__EXCERPTED PASSAGE__

++++++

# Interfaith Relationships



## Neutral Singh (Jul 24, 2004)

Many of you are may be in interfaith relationships, and I thought the issues faced by interfaith couples might be worth discussing.


----------



## Tejwant Singh (Jul 24, 2004)

There is no such thing as 'interfaith relationship'. The only relationship is the SAME CONCEPT one.

Peace & Love

Tejwant


----------



## jass (Aug 27, 2004)

FATEH !!
 Interfaith relationships are not as simple as they seem on the face... if u don't beleive in the practices of your religion ,then their is no problem...

but just imagine a sikh girl who has gone to gurudwara her whole life, and now suddenly, she has to hold the pujaa thaali in her hand and perform all rituals of the other faith...she can newver do it with her heart...

also, another problem is of kids..they are in an identity crisis forever. I have ahrdly seen any sikh girl marrying in another religion and bringing up her kids as sikh. no doubt, our religion is getting diluted by all this.

if we see at  bigger level and talk philosophically that humanism is the only religion, then i think it is more of an excuse...

humbly yours
jass


----------



## etinder (Aug 28, 2004)

jass said:
			
		

> FATEH !!
> Interfaith relationships are not as simple as they seem on the face... if u don't beleive in the practices of your religion ,then their is no problem...
> 
> but just imagine a sikh girl who has gone to gurudwara her whole life, and now suddenly, she has to hold the pujaa thaali in her hand and perform all rituals of the other faith...she can newver do it with her heart...
> ...

++++++

__ENTRIES SUPPLIED__
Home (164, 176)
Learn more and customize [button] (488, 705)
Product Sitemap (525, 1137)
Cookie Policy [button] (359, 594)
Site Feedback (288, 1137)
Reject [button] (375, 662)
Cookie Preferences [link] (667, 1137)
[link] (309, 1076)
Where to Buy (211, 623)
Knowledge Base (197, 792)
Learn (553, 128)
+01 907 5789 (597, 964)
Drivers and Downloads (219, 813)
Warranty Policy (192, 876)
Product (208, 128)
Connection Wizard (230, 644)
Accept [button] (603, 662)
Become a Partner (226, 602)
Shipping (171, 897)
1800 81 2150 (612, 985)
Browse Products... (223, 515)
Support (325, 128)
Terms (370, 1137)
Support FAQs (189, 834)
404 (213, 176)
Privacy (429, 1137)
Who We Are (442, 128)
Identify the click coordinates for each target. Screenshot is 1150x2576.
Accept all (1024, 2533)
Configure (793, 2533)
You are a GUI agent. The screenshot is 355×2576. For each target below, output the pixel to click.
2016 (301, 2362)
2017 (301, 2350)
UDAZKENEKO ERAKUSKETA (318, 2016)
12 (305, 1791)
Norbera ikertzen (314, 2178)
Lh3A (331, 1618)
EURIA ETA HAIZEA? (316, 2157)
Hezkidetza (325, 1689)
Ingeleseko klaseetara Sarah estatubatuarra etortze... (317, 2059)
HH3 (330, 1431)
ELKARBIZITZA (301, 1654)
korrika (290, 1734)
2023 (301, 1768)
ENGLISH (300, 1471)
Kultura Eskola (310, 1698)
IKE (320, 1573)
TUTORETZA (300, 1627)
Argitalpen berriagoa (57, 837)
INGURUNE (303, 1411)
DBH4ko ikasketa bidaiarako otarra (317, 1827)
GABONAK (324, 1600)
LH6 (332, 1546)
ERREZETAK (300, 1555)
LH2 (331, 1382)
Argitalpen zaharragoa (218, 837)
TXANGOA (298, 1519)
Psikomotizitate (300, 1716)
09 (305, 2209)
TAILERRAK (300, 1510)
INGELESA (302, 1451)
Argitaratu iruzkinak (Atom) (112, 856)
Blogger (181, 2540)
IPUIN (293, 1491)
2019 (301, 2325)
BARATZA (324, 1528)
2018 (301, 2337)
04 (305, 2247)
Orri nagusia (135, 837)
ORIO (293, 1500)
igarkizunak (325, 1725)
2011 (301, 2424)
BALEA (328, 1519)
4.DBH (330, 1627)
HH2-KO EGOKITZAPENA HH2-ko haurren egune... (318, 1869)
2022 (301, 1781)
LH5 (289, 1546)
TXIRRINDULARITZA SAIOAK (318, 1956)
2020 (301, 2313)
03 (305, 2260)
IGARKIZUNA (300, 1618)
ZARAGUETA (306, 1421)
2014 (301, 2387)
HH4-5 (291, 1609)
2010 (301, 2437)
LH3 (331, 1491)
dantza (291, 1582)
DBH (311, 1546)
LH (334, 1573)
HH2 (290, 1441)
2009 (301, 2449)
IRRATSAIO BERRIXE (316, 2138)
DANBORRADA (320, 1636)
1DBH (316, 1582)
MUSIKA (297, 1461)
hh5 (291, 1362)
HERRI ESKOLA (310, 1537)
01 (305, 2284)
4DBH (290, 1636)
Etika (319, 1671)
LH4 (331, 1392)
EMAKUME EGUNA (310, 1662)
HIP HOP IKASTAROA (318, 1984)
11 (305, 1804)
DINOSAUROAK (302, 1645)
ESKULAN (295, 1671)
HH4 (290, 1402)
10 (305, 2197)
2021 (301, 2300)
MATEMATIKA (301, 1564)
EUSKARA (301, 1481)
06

++++++

__STATED EXERCISE A__
List the usernames of everyone who posts in the interfaith relationships thread.
__STATED EXERCISE B__
Write the next part of the forum thread on interfaith relationships, picking up after its last shown line.
The rows are separate from the thread on interfaith relationships and have no connection to it.

__EXERCISE RESPONSE A__
Neutral Singh, Tejwant Singh, jass, etinder

__EXERCISE RESPONSE B__
dear jass
can u please elaborate that y a sikh girl has to hold pooja thali? why cant a couple following different religions can keep on believing in their respective religions, and i feel if the relationship is love based (which is wud be in the majority) dont u think they wud give each other the room n freedom to follow their respective belief system
and for your kind information i have seen incidents where a sikh girl married to a person of diff religion has raised her children as sikhs..
its a personal issue n every individual couple tackles it differently and its very much situation specific..
and dont u think there is anything wrong with "manas ki jaat sabh eke pehchaan bo".. if our gurus can be secular and if our Sri guru granth sahib ji is secular why can't we be
regards


----------



## Tejwant Singh (Aug 28, 2004)

It depends, if interfaiths are clashing or intermingling!!

The idea is not to dis/respect each others' outer rituals but motivate each other to grow internally. Mind you, the roof can not be laid flat on two uneven walls.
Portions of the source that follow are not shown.